Set of tasks =
1. Revise the stretch of the passage on unions from "In fact, the" through "their own sacrifices!", writing it out again with "national economy" changed to "domestic economy".
2. Please continue the passage on unions from the point where it stops.

Source passage =
______

Once unions are established and pursue their purpose, then their purpose is suddenly reversed: From these relations of exploitation, we'll make something for ourselves! One has to bear in mind the absurdity of this project. One could express it this way: We will use the exploiters' interest in exploiting us to position ourselves better. Not: We reject that! We will get rid of that! No, we will use the exploiters' interest in exploiting us to be better off. What can the result of this be? Unions are organizations that are partisans for the source of income of the wage laborers in capitalism. And that's why they are as contradictory and as wrong as the source of income itself.

Here the working class is really taken in by the formalism of freedom: that they are also free subjects, that they can also go crazy with the price of their commodity, as can anyone in a market economy. They can negotiate and even decide not to close a deal. They are virtually dealers in their own commodity, like vendors in others things, such as oil or grain. The formalism of freedom totally extracts from the content of what they bargain with. They act as if, because they are free, because they are permitted to bargain over the price of their commodity, they actually determine its price and could raise it to a level which would make them well off.

In fact, the whole business takes place on the basis of the subordination of labor to capital, and this is never going to be rectified, revoked, someday somehow materially balanced or compensated for. From the standpoint that this source of income should work for them, unions adopt all the requirements of this source of income. They defend jobs and the national economy, and with what? Always with their own sacrifices!

What union demands and their assertion look like on this basis

There is a necessity for why the representation of workers' interests always ends so miserably. If one does not want to let this count – and of course one doesn't want to let it – then abandoning the workers' interest itself is necessary. The source of income itself must be criticized. Union activists, by the way, even the more radical ones, take an affirmative position towards it. This “our work is our means” is the great error of the working class! And if its logic is followed, then it ends just like we now see.

First, a point about wage demands in relation to the types of slogans that radicals wish the unions would write on their banners; for example, a real living wage, one that really ensures people a secure livelihood, so that even when they are unemployed they don't fall into dire straits. It needs to be clear: unions, in their determination to make the best that is possible out of wage labor, see their opponents in a completely wrong light, and are therefore on a completely different level than radicals when they make their demands. They are rational enough that they would say: well, of course, we would also like to get more wages and we need more, but we must not harm capital. That's already the limit to their demands, but they do not even use arguments like this. In that case, the incombatibility of capital's calculations with one's own demands would actually be the topic to discuss.

______

Dataset entries =
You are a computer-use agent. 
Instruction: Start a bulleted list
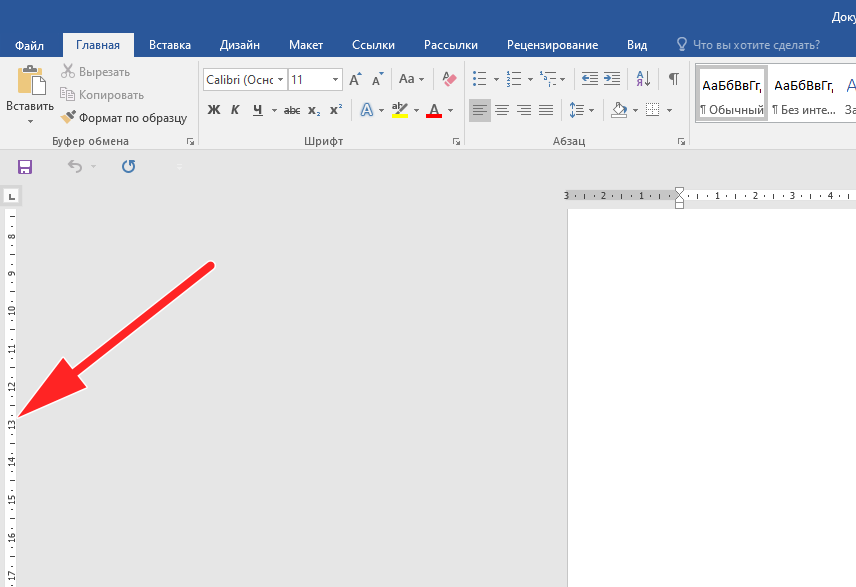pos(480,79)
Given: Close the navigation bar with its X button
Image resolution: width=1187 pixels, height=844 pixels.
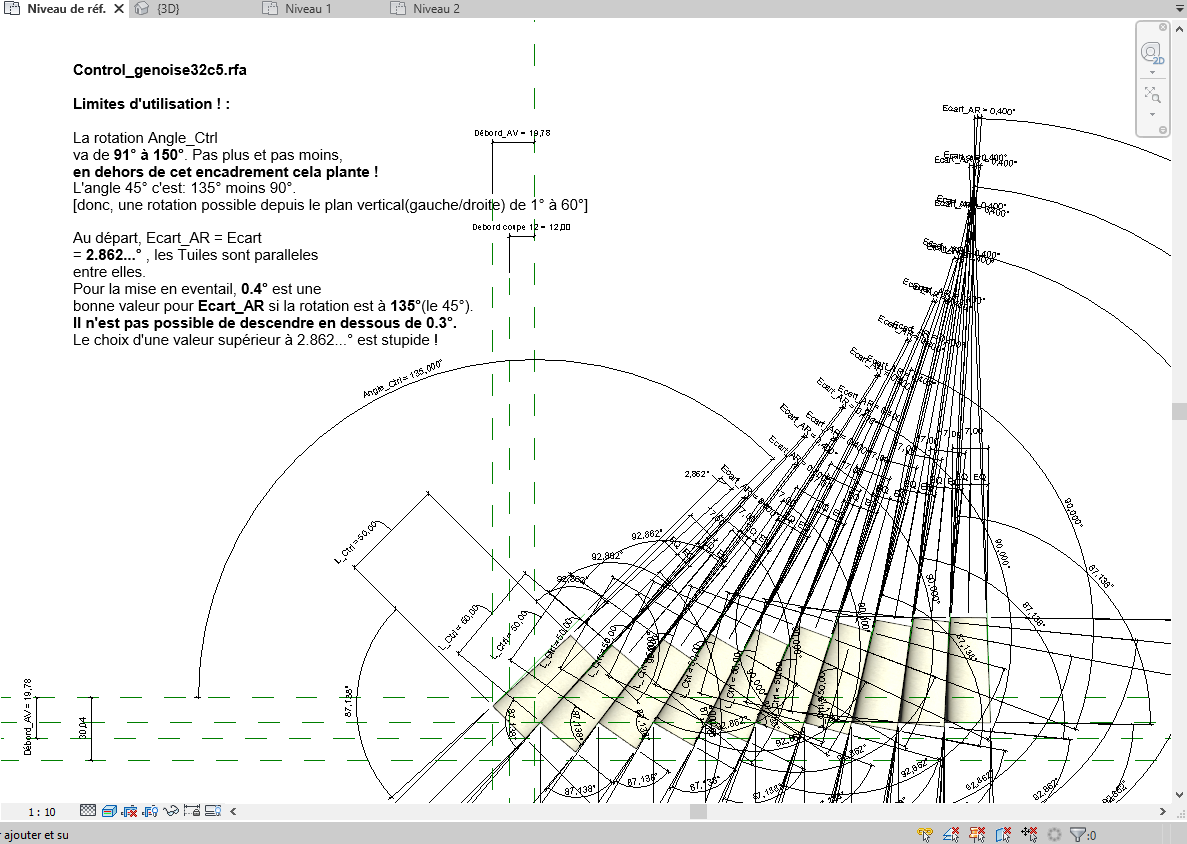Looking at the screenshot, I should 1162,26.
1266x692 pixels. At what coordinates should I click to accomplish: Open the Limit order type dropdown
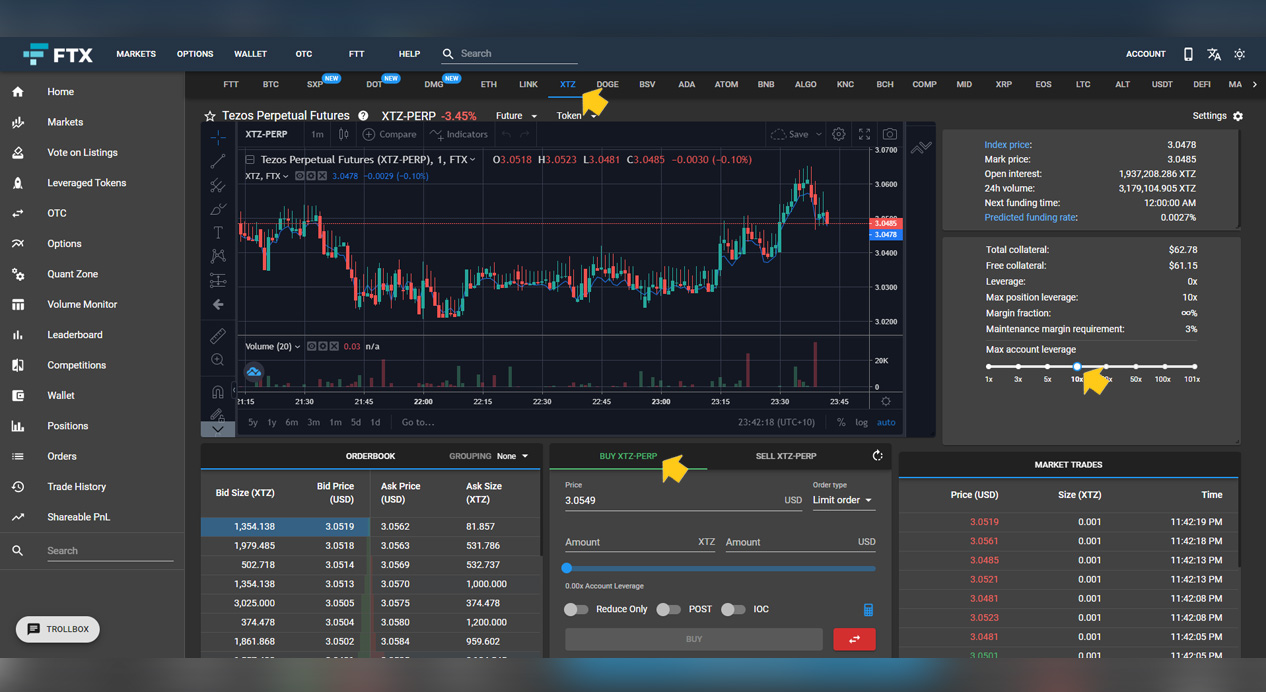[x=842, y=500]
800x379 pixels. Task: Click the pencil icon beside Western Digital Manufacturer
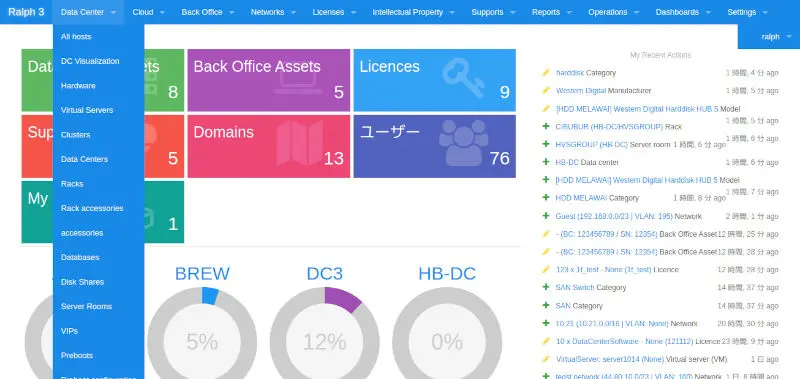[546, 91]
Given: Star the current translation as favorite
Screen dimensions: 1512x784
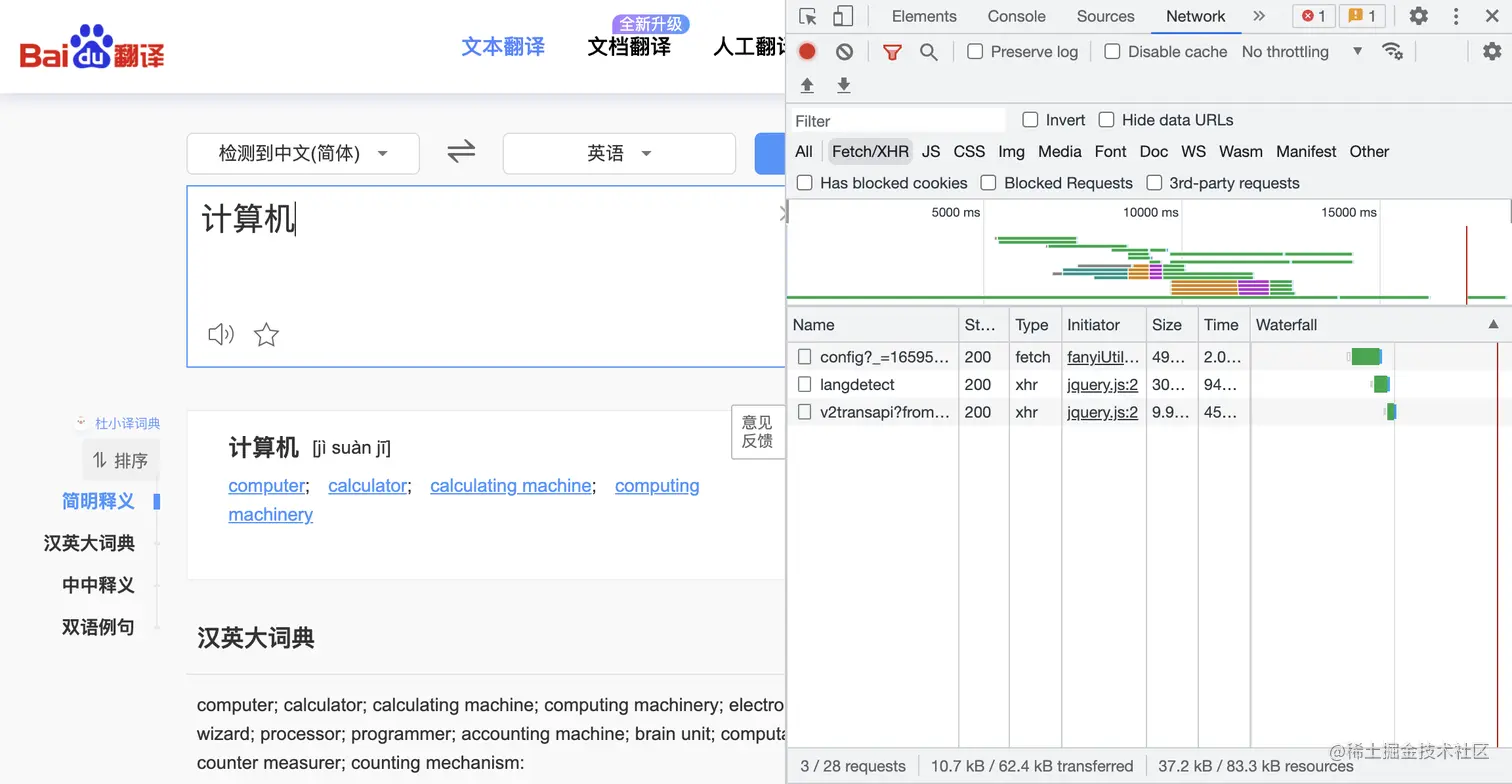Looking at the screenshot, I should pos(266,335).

______

Outputs =
1.
In fact, the whole business takes place on the basis of the subordination of labor to capital, and this is never going to be rectified, revoked, someday somehow materially balanced or compensated for. From the standpoint that this source of income should work for them, unions adopt all the requirements of this source of income. They defend jobs and the domestic economy, and with what? Always with their own sacrifices!

2.
When unions demand wages, this is the basic principle that they want to get more money. But what do they say? They justify it. And not by saying: we must take something away from the capitalists since they won't give it willingly, so let's see what we can take ... They don't say things like like that. They refer to a communal effort; as if a capitalist economy would be a kind of collaboration for the benefit of all. And then they issue their own demands by pointing out how useful they have been for the results of this communal effort.

This starts with how wage demands are justified. First, unions want to participate in productivity advances. This already presumes the whole subordination of labor to capital. Growth in productivity is nothing but companies applying new technologies in order to reduce the cost of labor. They throw out the workers they don't need so they don't have to pay them any more, and they make the workers they still pay work more intensely, faster, and more productively, so that the wage cost per unit decreases. Productivity growth is nothing but one big anti-labor measure! Unions do not say that they want to prevent this; they say: we want it too and we will run it, but we want to take part in the impoverishment that we will suffer in monetary terms. If one wants to participate in productivity growth at a certain percentage, one has already swallowed one's own impoverishment, as that is included in this growth.

The other argument why they deserve more wages is inflation; they demand adjustments for inflation. What is that? It is the recognition that the workers will automatically be poorer over the course of the year. And who causes inflation? The entrepreneurs, of course, who demand higher prices for their commodities, thus increasing their profits by their ability to sell their product at a higher price while their costs remain the same or decrease. Then workers want compensation for inflation. They bring attention to the fact that the other side has already had the opportunity to get richer, and they want that, but (and this conclusion is never drawn) they want to be as badly off again as they were last year!

The reason they make wage demands like this is ignored. The reason – that workers must live on wages – lies in the background, but it is not in the substance of their wage demands. In other words, wage demands all have the following nature: this year you made more profit, we approved it for you, we made it happen, so you can pay without it being a problem for you. And this is the point at which they become critical of the greed of the entrepreneurs. Then they become critical of maximum profits. And when maximum profit is the object of criticism, normal profit is swallowed. So all union demands, wherever they appear, recognize their subordination to the priority of the purposes of the opposing side.

The different way radicals argue for union demands

Radical unionists use phrases like: unions, as we could imagine them, should ... unions, as we know them, do ... The latter is not deniable. The question is whether one should get involved in the former: Unions should! Instead, it is better to insist on the necessary reasons that these associations are such lousy clubs.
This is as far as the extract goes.